Make an exact copy of every entry.

○ ○ ○ ○ ○

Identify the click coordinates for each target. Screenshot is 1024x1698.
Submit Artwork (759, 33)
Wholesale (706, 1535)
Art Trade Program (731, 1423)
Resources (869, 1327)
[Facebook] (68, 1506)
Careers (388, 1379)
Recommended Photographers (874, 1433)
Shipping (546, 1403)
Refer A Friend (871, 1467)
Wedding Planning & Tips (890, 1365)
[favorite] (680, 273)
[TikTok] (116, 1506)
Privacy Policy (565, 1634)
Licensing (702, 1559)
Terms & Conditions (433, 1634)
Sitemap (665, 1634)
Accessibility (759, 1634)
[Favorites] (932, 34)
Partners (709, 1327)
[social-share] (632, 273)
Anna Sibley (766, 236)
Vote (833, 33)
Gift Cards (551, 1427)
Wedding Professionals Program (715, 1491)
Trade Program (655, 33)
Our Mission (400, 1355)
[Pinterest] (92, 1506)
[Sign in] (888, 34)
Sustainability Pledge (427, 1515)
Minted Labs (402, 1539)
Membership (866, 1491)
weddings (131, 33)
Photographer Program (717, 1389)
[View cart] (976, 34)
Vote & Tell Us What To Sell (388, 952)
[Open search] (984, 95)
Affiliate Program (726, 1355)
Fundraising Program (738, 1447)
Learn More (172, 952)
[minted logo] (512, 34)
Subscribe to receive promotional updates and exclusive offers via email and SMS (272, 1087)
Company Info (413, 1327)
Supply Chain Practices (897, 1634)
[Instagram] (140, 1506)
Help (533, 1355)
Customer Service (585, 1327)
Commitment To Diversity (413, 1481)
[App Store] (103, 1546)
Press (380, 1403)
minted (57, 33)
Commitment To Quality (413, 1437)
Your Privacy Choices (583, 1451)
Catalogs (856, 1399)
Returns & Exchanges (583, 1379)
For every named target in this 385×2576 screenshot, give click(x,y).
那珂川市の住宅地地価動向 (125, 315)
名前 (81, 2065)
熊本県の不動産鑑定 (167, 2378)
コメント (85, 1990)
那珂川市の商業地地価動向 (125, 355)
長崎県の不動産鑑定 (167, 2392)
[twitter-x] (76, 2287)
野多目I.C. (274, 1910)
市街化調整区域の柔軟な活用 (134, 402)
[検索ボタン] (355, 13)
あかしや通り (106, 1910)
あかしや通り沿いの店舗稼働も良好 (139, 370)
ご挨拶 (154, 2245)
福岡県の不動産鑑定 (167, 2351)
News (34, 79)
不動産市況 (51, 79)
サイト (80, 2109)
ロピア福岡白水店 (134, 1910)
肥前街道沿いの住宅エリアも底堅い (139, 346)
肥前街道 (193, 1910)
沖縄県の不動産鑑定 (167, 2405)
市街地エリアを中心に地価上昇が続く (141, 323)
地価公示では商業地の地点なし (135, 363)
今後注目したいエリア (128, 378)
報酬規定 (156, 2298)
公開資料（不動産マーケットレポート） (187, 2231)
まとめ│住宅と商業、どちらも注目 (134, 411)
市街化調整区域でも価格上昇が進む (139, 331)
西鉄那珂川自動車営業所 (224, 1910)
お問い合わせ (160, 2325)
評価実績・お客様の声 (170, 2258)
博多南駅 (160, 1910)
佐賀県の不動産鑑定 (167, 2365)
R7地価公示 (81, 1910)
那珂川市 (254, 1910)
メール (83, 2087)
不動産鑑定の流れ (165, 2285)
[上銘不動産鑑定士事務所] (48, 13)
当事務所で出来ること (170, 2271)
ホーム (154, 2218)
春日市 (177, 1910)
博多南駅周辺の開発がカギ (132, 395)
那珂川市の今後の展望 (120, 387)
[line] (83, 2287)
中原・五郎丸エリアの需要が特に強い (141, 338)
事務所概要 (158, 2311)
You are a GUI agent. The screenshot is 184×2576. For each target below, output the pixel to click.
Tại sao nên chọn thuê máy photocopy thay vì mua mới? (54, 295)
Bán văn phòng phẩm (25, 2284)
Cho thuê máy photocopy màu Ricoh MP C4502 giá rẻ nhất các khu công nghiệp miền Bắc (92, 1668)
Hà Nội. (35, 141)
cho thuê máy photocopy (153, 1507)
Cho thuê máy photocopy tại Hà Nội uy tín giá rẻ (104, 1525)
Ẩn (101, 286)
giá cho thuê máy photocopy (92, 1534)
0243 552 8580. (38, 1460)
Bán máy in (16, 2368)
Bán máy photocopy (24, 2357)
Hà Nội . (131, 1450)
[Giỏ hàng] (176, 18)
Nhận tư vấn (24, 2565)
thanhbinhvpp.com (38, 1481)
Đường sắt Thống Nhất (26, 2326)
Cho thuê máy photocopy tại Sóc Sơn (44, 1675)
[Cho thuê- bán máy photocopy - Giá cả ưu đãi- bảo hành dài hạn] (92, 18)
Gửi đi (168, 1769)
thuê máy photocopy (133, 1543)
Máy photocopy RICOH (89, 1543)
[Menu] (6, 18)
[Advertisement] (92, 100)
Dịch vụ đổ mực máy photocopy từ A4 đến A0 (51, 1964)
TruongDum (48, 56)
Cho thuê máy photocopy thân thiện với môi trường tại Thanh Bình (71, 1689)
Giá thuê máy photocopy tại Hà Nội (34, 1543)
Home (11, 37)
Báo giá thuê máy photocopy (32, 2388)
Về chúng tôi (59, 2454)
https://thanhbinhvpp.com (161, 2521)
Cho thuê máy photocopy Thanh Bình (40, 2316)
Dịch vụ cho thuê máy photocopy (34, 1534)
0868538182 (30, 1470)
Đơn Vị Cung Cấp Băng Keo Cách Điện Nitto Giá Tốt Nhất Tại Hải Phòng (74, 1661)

○ ○ ○ ○ ○

▶ [Task answer]:
Identify the click coordinates for each target. Screenshot is 1024x1698.
Submit Artwork (759, 33)
Wholesale (706, 1535)
Art Trade Program (731, 1423)
Resources (869, 1327)
[Facebook] (68, 1506)
Careers (388, 1379)
Recommended Photographers (874, 1433)
Shipping (546, 1403)
Refer A Friend (871, 1467)
Wedding Planning & Tips (890, 1365)
[favorite] (680, 273)
[TikTok] (116, 1506)
Privacy Policy (565, 1634)
Licensing (702, 1559)
Terms & Conditions (433, 1634)
Sitemap (665, 1634)
Accessibility (759, 1634)
[Favorites] (932, 34)
Partners (709, 1327)
[social-share] (632, 273)
Anna Sibley (766, 236)
Vote (833, 33)
Gift Cards (551, 1427)
Wedding Professionals Program (715, 1491)
Trade Program (655, 33)
Our Mission (400, 1355)
[Pinterest] (92, 1506)
[Sign in] (888, 34)
Sustainability Pledge (427, 1515)
Minted Labs (402, 1539)
Membership (866, 1491)
weddings (131, 33)
Photographer Program (717, 1389)
[View cart] (976, 34)
Vote & Tell Us What To Sell (388, 952)
[Open search] (984, 95)
Affiliate Program (726, 1355)
Fundraising Program (738, 1447)
Learn More (172, 952)
[minted logo] (512, 34)
Subscribe to receive promotional updates and exclusive offers via email and SMS (272, 1087)
Company Info (413, 1327)
Supply Chain Practices (897, 1634)
[Instagram] (140, 1506)
Help (533, 1355)
Customer Service (585, 1327)
Commitment To Diversity (413, 1481)
[App Store] (103, 1546)
Press (380, 1403)
minted (57, 33)
Commitment To Quality (413, 1437)
Your Privacy Choices (583, 1451)
Catalogs (856, 1399)
Returns & Exchanges (583, 1379)
For every named target in this 385×2576 screenshot, give click(x,y).
那珂川市の住宅地地価動向 (125, 315)
名前 (81, 2065)
熊本県の不動産鑑定 (167, 2378)
コメント (85, 1990)
那珂川市の商業地地価動向 (125, 355)
長崎県の不動産鑑定 (167, 2392)
[twitter-x] (76, 2287)
野多目I.C. (274, 1910)
市街化調整区域の柔軟な活用 (134, 402)
[検索ボタン] (355, 13)
あかしや通り (106, 1910)
あかしや通り沿いの店舗稼働も良好 (139, 370)
ご挨拶 (154, 2245)
福岡県の不動産鑑定 (167, 2351)
News (34, 79)
不動産市況 (51, 79)
サイト (80, 2109)
ロピア福岡白水店 (134, 1910)
肥前街道沿いの住宅エリアも底堅い (139, 346)
肥前街道 (193, 1910)
沖縄県の不動産鑑定 (167, 2405)
市街地エリアを中心に地価上昇が続く (141, 323)
地価公示では商業地の地点なし (135, 363)
今後注目したいエリア (128, 378)
報酬規定 (156, 2298)
公開資料（不動産マーケットレポート） (187, 2231)
まとめ│住宅と商業、どちらも注目 (134, 411)
市街化調整区域でも価格上昇が進む (139, 331)
西鉄那珂川自動車営業所 (224, 1910)
お問い合わせ (160, 2325)
評価実績・お客様の声 (170, 2258)
博多南駅 (160, 1910)
佐賀県の不動産鑑定 (167, 2365)
R7地価公示 (81, 1910)
那珂川市 (254, 1910)
メール (83, 2087)
不動産鑑定の流れ (165, 2285)
[上銘不動産鑑定士事務所] (48, 13)
当事務所で出来ること (170, 2271)
ホーム (154, 2218)
春日市 (177, 1910)
博多南駅周辺の開発がカギ (132, 395)
那珂川市の今後の展望 (120, 387)
[line] (83, 2287)
中原・五郎丸エリアの需要が特に強い (141, 338)
事務所概要 (158, 2311)
You are a GUI agent. The screenshot is 184×2576. For each target below, output the pixel to click.
Tại sao nên chọn thuê máy photocopy thay vì mua mới? (54, 295)
Bán văn phòng phẩm (25, 2284)
Cho thuê máy photocopy màu Ricoh MP C4502 giá rẻ nhất các khu công nghiệp miền Bắc (92, 1668)
Hà Nội. (35, 141)
cho thuê máy photocopy (153, 1507)
Cho thuê máy photocopy tại Hà Nội uy tín giá rẻ (104, 1525)
Ẩn (101, 286)
giá cho thuê máy photocopy (92, 1534)
0243 552 8580. (38, 1460)
Bán máy in (16, 2368)
Bán máy photocopy (24, 2357)
Hà Nội . (131, 1450)
[Giỏ hàng] (176, 18)
Nhận tư vấn (24, 2565)
thanhbinhvpp.com (38, 1481)
Đường sắt Thống Nhất (26, 2326)
Cho thuê máy photocopy tại Sóc Sơn (44, 1675)
[Cho thuê- bán máy photocopy - Giá cả ưu đãi- bảo hành dài hạn] (92, 18)
Gửi đi (168, 1769)
thuê máy photocopy (133, 1543)
Máy photocopy RICOH (89, 1543)
[Menu] (6, 18)
[Advertisement] (92, 100)
Dịch vụ đổ mực máy photocopy từ A4 đến A0 (51, 1964)
TruongDum (48, 56)
Cho thuê máy photocopy thân thiện với môi trường tại Thanh Bình (71, 1689)
Giá thuê máy photocopy tại Hà Nội (34, 1543)
Home (11, 37)
Báo giá thuê máy photocopy (32, 2388)
Về chúng tôi (59, 2454)
https://thanhbinhvpp.com (161, 2521)
Cho thuê máy photocopy Thanh Bình (40, 2316)
Dịch vụ cho thuê máy photocopy (34, 1534)
0868538182 (30, 1470)
Đơn Vị Cung Cấp Băng Keo Cách Điện Nitto Giá Tốt Nhất Tại Hải Phòng (74, 1661)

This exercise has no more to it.